Silencing FKBP12 phenocopies HMGA1 deficiency. (A) Colony-forming units in KYSE510 cells with or without FKBP12 silencing (control vs shFKBP12). Simultaneously, the cells were treated with 1 μM rapamycin for 48 h. Representative images of colony formation are shown. (B) KYSE510 cells with or without FKBP12 knockdown were treated with rapamycin in a concentration gradient (starting at 8 nM and increasing fivefold each time). Cell viability was measured using the CCK8 assay. (C) Colony-forming units in TE13 cells with or without FKBP12 overexpression (vector vs oeFKBP12). Simultaneously, the cells were treated with 1 μM rapamycin for 48 h. Representative images of colony formation are shown. (D) TE13 cells with or without FKBP12 overexpression were treated with rapamycin in a concentration gradient (starting at 8 nM and increasing fivefold each time).
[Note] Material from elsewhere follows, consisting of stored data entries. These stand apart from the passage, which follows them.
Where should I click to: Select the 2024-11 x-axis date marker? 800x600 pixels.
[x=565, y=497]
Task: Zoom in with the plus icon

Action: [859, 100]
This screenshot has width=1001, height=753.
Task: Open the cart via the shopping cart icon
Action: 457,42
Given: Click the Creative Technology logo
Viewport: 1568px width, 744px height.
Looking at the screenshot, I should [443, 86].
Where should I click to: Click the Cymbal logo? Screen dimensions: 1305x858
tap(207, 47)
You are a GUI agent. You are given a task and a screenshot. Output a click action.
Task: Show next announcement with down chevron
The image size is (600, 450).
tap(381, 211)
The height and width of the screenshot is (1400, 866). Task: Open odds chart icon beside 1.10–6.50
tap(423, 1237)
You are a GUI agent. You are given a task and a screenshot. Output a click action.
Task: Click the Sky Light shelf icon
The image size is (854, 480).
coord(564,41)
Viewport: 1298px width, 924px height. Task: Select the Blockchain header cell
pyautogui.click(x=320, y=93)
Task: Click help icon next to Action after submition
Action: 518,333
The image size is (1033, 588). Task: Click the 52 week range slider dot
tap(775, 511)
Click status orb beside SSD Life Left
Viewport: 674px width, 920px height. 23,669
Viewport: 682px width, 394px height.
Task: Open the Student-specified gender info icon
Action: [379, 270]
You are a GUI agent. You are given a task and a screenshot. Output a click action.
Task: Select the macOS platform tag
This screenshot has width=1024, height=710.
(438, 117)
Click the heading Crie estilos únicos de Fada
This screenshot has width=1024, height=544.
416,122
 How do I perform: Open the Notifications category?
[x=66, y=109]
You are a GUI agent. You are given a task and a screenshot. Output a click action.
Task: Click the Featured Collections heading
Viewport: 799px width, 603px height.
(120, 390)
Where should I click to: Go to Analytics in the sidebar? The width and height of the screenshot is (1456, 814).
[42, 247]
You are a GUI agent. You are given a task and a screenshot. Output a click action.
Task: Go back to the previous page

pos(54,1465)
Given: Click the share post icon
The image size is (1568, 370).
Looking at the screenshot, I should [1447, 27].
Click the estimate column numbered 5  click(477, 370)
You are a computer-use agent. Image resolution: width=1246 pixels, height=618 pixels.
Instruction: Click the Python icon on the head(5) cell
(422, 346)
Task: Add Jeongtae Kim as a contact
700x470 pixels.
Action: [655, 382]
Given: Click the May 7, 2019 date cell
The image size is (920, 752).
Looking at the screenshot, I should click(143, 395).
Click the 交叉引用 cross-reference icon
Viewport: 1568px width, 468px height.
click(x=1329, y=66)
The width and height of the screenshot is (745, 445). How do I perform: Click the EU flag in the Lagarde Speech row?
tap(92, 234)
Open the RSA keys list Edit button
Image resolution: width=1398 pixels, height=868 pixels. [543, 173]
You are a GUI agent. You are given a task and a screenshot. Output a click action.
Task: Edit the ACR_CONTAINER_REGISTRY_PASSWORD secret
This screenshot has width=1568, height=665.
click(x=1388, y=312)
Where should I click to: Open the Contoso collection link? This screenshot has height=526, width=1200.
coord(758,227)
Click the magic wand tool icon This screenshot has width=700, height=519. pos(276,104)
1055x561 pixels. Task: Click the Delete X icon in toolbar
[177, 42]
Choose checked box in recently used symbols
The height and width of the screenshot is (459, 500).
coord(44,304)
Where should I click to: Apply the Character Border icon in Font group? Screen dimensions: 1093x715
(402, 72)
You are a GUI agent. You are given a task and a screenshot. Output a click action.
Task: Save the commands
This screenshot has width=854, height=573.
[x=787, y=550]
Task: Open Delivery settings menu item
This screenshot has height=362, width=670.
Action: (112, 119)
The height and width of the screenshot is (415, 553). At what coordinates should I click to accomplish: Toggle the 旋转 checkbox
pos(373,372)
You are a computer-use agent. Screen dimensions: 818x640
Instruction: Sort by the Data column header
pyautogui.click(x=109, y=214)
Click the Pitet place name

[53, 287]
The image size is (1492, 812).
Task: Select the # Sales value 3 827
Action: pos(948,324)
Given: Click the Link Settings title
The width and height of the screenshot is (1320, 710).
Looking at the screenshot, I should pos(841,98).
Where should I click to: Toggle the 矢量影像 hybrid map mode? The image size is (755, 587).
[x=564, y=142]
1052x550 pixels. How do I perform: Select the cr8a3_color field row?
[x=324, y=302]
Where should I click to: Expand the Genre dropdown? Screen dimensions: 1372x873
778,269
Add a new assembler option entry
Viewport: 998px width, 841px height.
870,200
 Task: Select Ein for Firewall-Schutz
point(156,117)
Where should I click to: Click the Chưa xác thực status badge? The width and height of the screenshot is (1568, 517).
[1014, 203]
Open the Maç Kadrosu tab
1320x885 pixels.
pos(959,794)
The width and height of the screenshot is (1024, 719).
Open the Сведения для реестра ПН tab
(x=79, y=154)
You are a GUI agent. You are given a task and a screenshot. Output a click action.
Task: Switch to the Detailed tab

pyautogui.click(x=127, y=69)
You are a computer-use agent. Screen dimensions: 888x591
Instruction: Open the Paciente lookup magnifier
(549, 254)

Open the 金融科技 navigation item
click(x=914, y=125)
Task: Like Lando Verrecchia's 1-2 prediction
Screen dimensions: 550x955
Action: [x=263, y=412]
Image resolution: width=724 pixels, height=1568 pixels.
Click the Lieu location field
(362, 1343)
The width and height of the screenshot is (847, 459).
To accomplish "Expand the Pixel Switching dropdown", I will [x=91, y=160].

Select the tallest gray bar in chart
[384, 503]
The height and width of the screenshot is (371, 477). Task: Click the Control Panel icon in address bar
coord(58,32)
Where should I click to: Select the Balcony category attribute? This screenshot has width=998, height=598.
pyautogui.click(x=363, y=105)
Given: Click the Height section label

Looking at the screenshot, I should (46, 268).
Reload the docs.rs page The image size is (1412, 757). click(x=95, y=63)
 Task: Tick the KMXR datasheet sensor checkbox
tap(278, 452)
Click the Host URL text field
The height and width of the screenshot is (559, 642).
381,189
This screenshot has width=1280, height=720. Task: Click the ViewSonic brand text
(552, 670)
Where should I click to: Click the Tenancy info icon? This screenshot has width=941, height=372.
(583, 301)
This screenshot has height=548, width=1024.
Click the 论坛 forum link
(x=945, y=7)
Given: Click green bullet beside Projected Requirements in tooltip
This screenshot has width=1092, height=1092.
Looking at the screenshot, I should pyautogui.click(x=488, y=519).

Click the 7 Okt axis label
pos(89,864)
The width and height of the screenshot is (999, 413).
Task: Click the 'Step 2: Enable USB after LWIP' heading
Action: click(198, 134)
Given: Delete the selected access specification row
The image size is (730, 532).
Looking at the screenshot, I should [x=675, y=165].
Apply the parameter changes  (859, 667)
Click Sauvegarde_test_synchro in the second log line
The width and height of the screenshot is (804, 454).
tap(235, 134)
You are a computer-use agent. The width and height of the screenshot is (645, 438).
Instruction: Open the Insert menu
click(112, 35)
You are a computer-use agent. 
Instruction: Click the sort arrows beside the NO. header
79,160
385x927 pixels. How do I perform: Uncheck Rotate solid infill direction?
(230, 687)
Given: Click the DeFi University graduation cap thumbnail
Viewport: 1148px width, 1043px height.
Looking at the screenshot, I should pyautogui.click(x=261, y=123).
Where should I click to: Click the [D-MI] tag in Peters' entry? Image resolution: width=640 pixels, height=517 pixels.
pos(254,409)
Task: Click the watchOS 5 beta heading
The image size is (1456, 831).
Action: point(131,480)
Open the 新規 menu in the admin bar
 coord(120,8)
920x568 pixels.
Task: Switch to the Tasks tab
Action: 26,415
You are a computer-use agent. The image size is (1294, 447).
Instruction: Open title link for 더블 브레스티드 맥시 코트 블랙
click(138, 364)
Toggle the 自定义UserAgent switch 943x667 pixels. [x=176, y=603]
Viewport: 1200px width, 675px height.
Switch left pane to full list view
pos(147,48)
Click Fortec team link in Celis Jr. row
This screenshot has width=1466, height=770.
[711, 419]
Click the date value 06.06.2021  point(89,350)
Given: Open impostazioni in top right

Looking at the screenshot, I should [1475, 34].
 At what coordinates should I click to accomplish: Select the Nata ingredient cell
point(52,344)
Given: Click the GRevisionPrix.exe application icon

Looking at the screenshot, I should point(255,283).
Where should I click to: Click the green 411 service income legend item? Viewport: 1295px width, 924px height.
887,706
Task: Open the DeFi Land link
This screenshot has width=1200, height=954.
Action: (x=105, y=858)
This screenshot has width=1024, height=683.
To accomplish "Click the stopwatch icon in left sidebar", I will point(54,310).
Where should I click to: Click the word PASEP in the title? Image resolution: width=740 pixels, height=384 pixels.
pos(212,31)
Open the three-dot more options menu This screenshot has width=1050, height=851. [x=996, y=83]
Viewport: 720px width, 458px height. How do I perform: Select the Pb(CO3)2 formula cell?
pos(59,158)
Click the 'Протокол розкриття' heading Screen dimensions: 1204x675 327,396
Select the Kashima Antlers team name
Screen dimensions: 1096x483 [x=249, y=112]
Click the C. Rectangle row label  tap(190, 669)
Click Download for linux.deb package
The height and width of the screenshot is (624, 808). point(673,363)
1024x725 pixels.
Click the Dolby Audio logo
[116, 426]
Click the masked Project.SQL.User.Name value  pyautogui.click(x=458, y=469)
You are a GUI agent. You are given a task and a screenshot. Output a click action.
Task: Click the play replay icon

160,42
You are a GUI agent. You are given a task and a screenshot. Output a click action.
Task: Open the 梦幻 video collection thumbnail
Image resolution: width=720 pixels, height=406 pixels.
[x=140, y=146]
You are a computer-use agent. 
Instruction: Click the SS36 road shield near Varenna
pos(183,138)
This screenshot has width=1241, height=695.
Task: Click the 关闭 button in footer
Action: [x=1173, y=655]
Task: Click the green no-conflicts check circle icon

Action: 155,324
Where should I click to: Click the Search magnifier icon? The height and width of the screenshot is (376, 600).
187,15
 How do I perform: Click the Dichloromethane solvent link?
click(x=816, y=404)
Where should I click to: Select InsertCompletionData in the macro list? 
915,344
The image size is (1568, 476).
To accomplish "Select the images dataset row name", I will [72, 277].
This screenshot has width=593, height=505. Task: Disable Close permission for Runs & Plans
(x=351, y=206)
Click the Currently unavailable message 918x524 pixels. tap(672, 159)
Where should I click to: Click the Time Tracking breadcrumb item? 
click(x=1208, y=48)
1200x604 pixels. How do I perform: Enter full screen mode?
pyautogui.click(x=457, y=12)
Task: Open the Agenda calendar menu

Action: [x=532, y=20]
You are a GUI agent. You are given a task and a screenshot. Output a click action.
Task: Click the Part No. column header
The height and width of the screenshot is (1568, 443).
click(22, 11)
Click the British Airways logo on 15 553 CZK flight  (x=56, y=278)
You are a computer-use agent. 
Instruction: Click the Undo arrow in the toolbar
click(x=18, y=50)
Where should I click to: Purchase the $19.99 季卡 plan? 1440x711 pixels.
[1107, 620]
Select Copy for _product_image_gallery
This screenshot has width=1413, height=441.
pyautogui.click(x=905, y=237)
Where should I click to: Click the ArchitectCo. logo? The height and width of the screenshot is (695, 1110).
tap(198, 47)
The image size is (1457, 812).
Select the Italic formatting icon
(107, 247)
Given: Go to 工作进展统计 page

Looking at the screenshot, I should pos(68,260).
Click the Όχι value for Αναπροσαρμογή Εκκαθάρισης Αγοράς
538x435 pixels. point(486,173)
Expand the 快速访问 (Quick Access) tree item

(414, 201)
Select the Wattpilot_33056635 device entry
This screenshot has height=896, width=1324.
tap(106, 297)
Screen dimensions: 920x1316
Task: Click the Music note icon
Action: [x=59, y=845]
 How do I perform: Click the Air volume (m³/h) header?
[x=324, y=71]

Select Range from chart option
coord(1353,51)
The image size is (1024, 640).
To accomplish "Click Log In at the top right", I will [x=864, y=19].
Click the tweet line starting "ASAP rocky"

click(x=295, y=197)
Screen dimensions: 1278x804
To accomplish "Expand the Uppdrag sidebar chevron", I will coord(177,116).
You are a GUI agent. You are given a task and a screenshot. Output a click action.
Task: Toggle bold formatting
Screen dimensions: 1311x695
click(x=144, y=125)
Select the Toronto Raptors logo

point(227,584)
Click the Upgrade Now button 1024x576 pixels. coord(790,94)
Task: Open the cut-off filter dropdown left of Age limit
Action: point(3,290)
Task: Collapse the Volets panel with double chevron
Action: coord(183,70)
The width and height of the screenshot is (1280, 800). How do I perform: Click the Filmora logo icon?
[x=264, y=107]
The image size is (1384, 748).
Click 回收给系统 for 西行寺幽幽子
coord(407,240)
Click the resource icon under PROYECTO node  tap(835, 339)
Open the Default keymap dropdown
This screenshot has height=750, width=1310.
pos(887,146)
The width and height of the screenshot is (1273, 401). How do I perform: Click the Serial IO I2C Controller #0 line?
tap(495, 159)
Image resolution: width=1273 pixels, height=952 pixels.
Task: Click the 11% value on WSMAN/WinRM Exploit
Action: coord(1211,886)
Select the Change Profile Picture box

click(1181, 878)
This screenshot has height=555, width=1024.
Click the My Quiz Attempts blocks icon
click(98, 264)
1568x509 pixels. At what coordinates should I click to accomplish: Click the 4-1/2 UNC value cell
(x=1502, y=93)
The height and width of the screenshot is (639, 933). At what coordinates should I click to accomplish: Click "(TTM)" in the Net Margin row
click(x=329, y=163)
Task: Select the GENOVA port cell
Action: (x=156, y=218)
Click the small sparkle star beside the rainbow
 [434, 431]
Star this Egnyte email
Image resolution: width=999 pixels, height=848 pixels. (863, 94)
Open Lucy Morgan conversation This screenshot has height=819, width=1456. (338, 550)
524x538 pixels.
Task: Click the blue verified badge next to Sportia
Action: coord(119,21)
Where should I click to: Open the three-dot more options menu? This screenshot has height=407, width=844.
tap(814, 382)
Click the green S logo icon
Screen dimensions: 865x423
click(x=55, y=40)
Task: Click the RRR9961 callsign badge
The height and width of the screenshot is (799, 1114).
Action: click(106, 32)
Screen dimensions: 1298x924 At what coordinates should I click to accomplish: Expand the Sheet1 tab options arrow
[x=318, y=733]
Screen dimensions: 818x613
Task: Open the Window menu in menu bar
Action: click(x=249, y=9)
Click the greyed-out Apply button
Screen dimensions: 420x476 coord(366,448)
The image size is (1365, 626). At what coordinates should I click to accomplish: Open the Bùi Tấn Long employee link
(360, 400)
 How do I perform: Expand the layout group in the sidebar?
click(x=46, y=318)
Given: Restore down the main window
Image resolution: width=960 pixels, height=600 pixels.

Cell viability was measured using the CCK8 assay. (E) FKBP12, mTOR downstream effectors, and beta-actin (loading control) in KYSE510 cells transduced with shFKBP12 were detected with immunoblot. Extracts of ESCC cells were collected 24 h after 1 μM rapamycin treatment. (F) FKBP12, mTOR downstream effectors, and beta-actin (loading control) in TE13 cells transduced with lentivirus-expressed FKBP12 were detected with immunoblot. Extracts of ESCC cells were collected 24 h after 1 μM rapamycin treatment.